Benin opposition leader Reckya Madougou was sentenced on Saturday to 20 years in prison for terrorism by a special court in the capital Porto-Novo after a brief trial that her lawyers condemned as a “political attack”.

After more than 20 hours of hearings, Madougou was found guilty of “complicity in terrorist acts” by the Economic Crime and Terrorism Court, or Criet, which on Tuesday sentenced another key opposition figure to 10 years.

Critics say the court, set up in 2016, has been used by President Patrice Talon’s regime to crack down on the opposition and push Benin into authoritarianism.

Madougou said shortly before her prison sentence was announced. “This court has deliberately decided to penalise an innocent person, I have never been and I will never be a terrorist,”

“It’s a sad day for our justice system, I maintain that there is no proof,” one of her lawyers, Robert Dossou, told AFP.

Madougou was one of several Benin opposition leaders banned from running in an election in April in which Talon won a second term with 86 per cent of the vote.
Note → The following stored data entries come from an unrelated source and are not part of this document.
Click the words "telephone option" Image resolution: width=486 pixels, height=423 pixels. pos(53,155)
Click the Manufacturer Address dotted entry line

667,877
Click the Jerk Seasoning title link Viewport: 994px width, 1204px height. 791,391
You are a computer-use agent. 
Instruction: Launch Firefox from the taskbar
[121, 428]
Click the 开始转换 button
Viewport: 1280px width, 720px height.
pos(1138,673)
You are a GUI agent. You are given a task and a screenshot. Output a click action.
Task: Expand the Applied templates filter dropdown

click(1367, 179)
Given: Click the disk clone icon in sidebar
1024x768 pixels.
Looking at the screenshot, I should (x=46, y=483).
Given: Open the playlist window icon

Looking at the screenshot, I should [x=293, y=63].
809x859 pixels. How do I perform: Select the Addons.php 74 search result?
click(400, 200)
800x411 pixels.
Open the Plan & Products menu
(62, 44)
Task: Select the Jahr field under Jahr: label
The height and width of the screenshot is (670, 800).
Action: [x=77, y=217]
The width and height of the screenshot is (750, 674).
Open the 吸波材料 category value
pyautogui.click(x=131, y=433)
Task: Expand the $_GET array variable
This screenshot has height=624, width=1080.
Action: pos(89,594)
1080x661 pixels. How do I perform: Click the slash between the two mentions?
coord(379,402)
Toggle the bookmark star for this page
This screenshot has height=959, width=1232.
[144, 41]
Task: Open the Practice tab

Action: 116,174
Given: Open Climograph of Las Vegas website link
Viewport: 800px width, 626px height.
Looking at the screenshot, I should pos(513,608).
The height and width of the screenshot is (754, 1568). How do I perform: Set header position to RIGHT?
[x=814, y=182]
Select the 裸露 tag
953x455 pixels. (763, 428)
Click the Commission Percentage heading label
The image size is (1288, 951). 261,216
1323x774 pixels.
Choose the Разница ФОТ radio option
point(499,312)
She was arrested in the economic capital Cotonou in March — just weeks before the election — accused of financing an operation to assassinate political figures to prevent the vote, in an alleged bid to “destabilise” the country.

“Tried at 6 am, without witnesses, without documents, without evidence, Recky Madougou was sentenced to 20 years in prison by three accomplices of those in power,” her France-based lawyer Antoine Vey tweeted after the sentencing.

“Her crime: to have embodied a democratic alternative to the regime of Patrice Talon.”

Vey had told the trial on Friday that “this procedure is nothing but a political attack”.

“Even before her arrest, everything was orchestrated,” Vey said a day after arriving from Paris.

He asked for the trial to be cancelled, before leaving the court and never returning — Madougou’s Benin-based lawyers stayed for the remainder.

Vey then told AFP that it was “a trial in which nothing was judicial”.

Madougou said on the stand at the trial that she had “no illusions” about its outcome.

“I offer myself to the democracy of my country if my sacrifice can give your court back its independence,” she said.